医療関係者と患者は互いに敬い合い、信頼関係を築き上げていくことによって最良の医療が達成されることにつながっていきます。そういった考えから、医療関係者はどんなに忙しさに追われていたとしても、患者に対して最大の敬意を払うようにと教育を受けてくるものです。
患者は、自分の力では自分のつらい状況を克服できないと考えて、医療機関を受診しています。そのようなことから、医師を先生と呼んで自分を救ってくれる人として尊敬するというのが一般的でした。しかし、カスタマーが尊重されるという潮流がさまざまな業界で広まり、その影響が医療機関にも広まってきたのです。医療というサービスを受けるカスタマーである患者は、よりよいサービスを受けるのが当然の権利だと主張するようになってきたといいます。その意味を履き違えてしまった結果として、理不尽な言動で医療関係者を困らせて楽しむような患者も増えてきており、モンスターペイシェントとして問題視されるようになっているのです。
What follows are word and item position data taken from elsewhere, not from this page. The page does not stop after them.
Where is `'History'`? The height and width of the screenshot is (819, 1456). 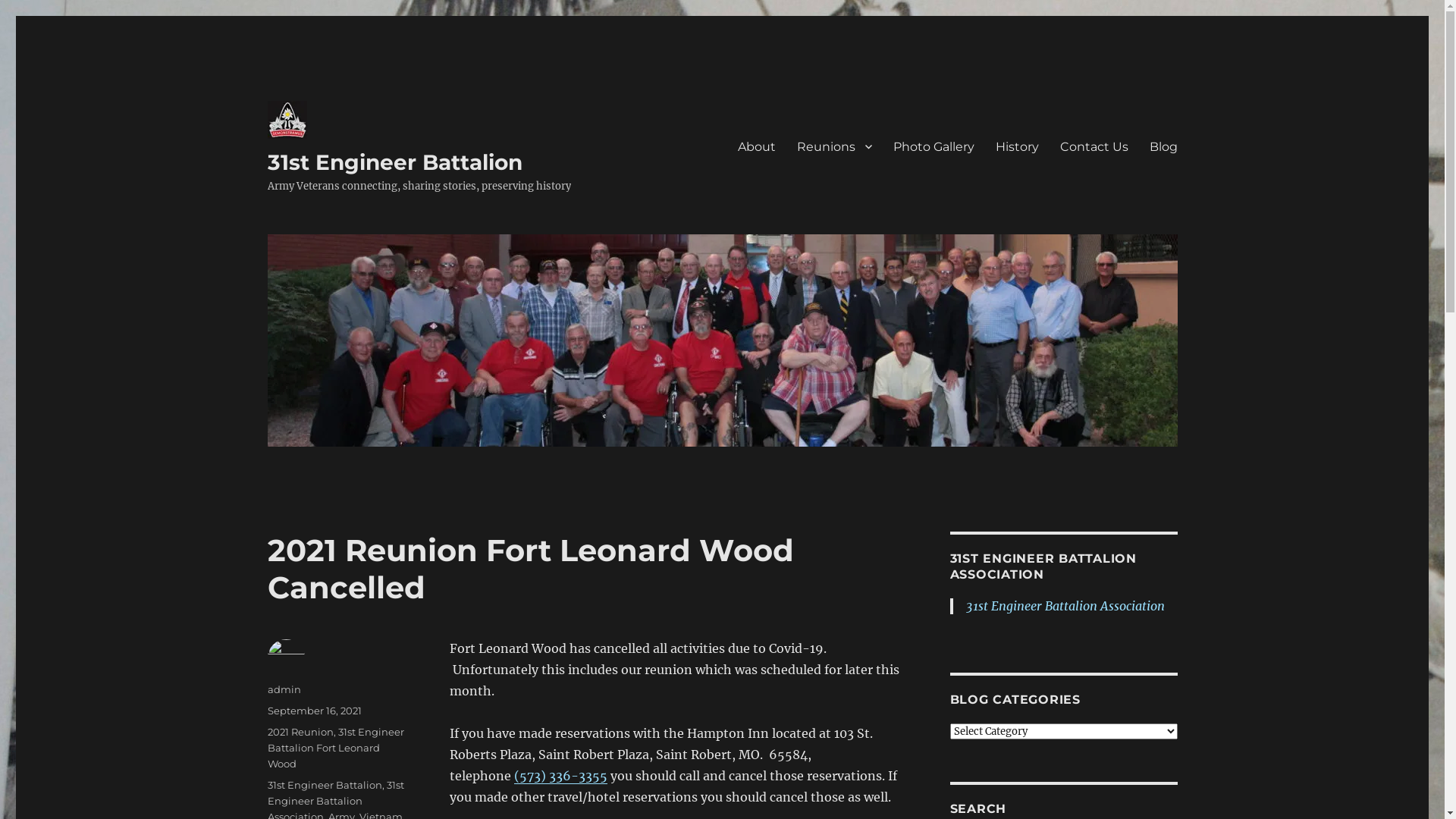 'History' is located at coordinates (1016, 146).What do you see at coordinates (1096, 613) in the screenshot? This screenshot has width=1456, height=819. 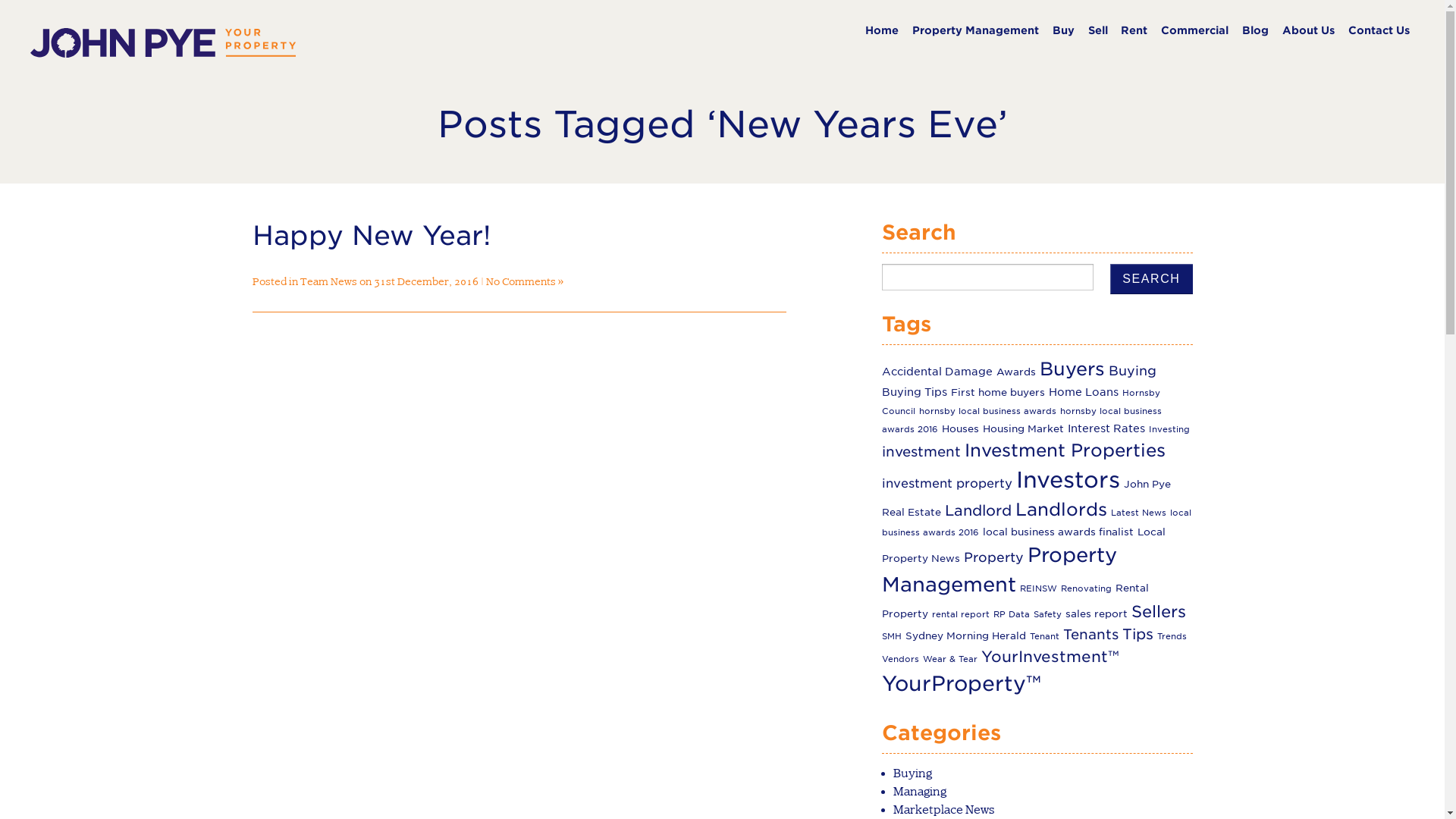 I see `'sales report'` at bounding box center [1096, 613].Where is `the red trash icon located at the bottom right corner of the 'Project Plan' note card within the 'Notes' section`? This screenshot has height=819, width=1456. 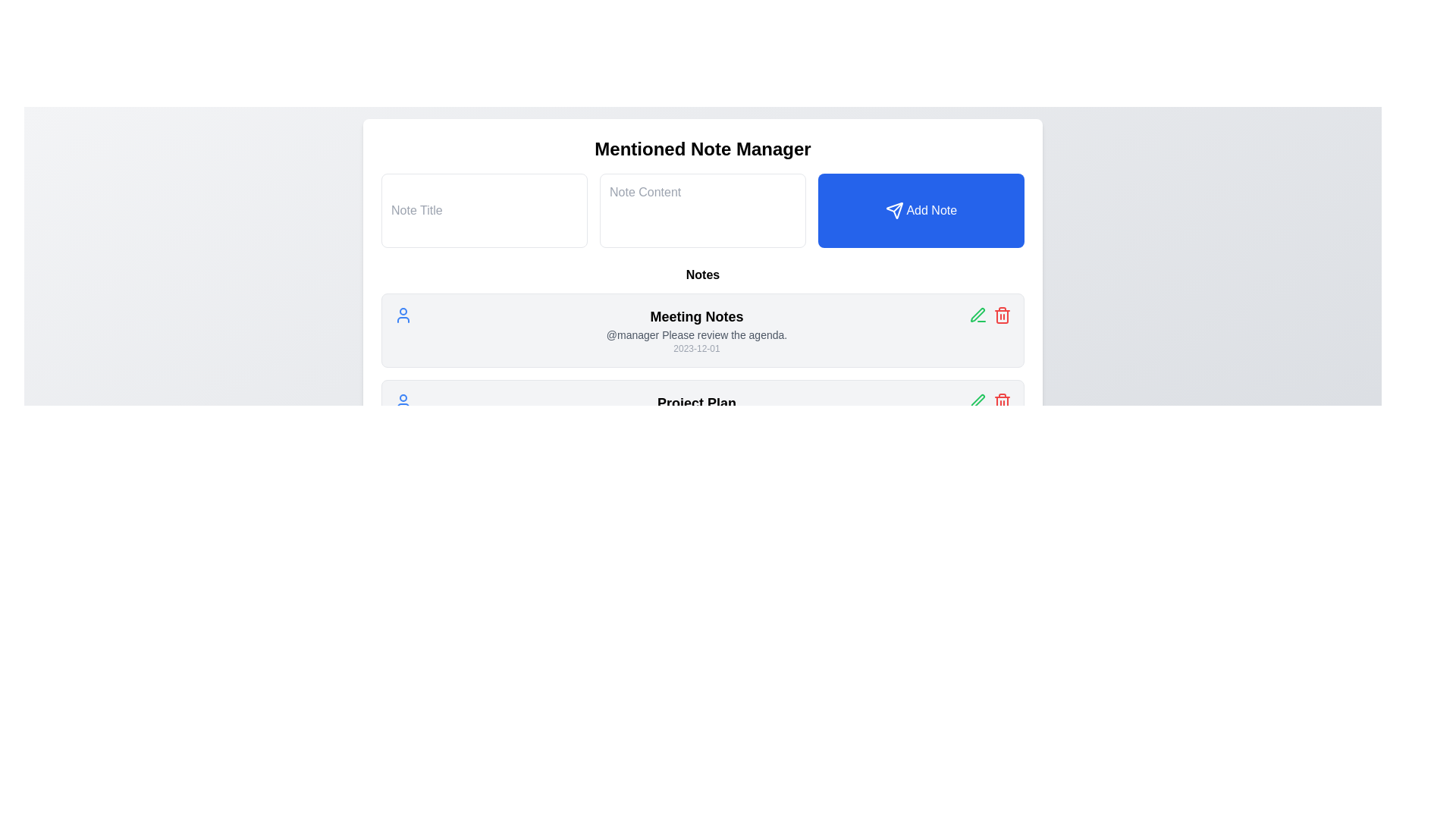 the red trash icon located at the bottom right corner of the 'Project Plan' note card within the 'Notes' section is located at coordinates (990, 400).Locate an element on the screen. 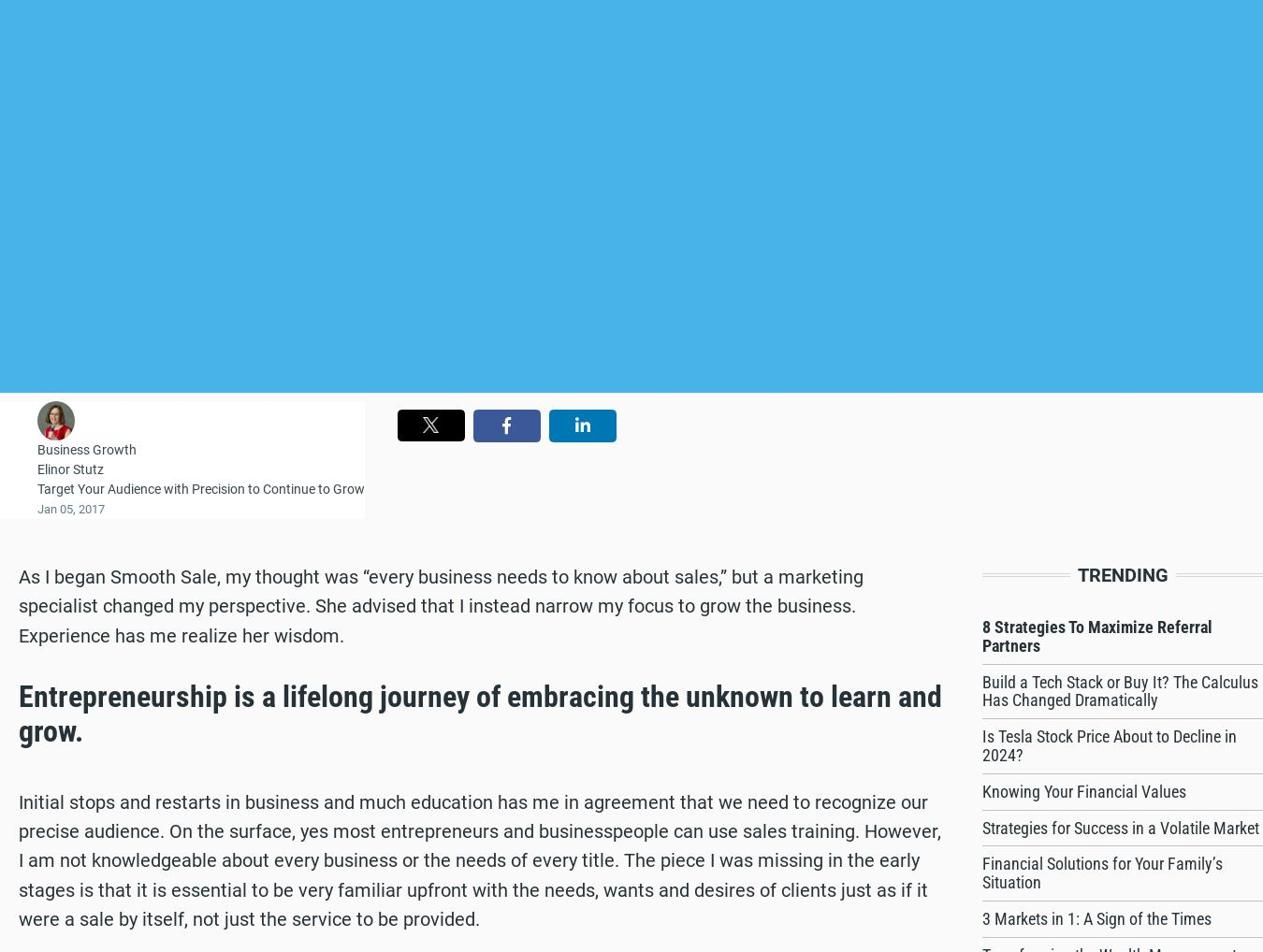  'Strategies for Success in a Volatile Market' is located at coordinates (1119, 827).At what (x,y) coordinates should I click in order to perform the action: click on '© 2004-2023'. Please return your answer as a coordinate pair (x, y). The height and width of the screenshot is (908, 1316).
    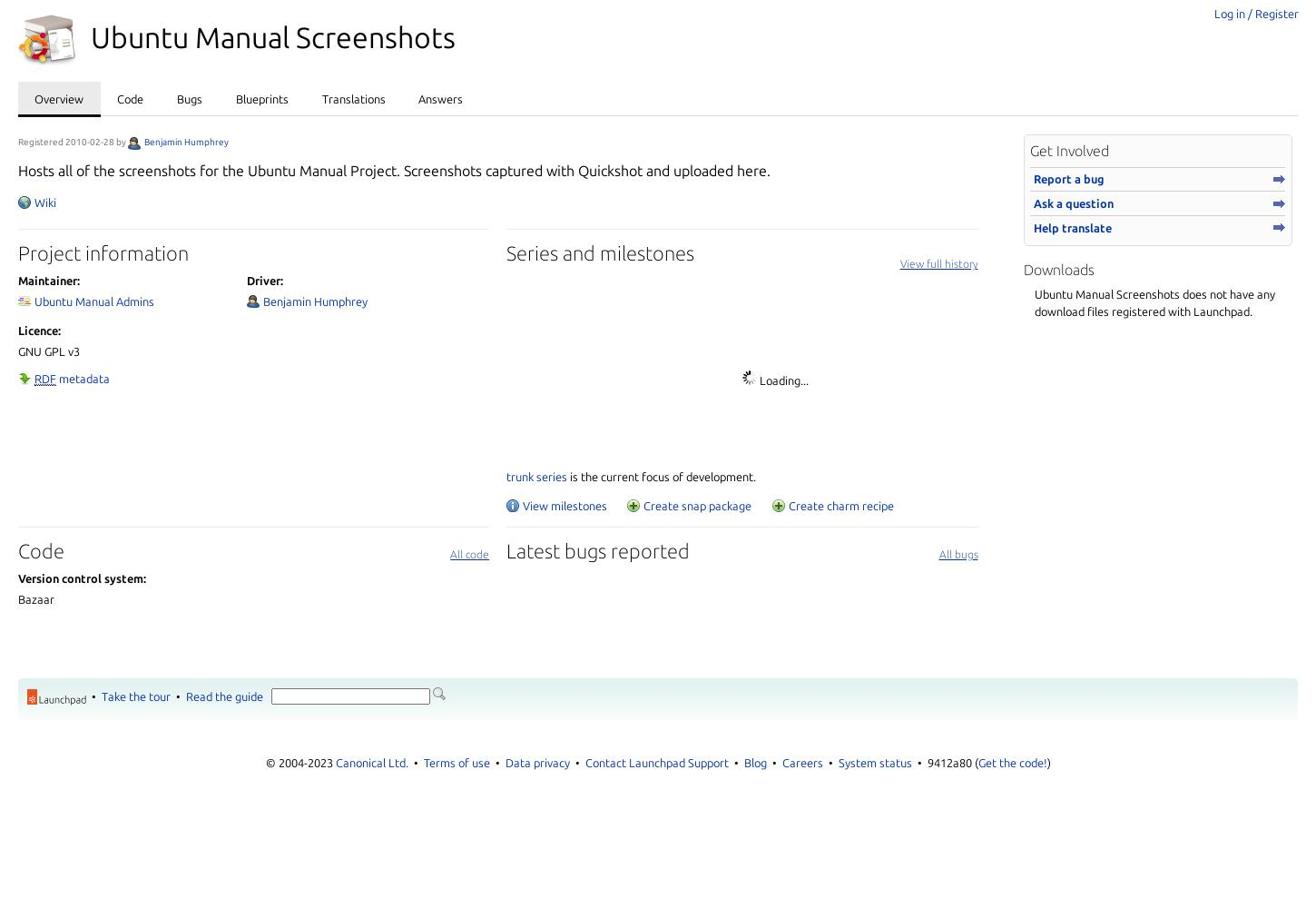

しかし、本当に恐ろしいのは患者だけとは限りません。「患者に対して最良の医療が達成されていない」とその家族がモンスター化して、横暴な振る舞いをする場合もあります。そういった場合には、横暴を振る舞う当人が病気に苦しめられてもいない健常者であることもあって、その勢いたるやモンスターペイシェントを凌駕することも稀ではありません。こういった傾向は強まる一方であり、教育レベルでの一般の人の意識改革が必要となるでしょう。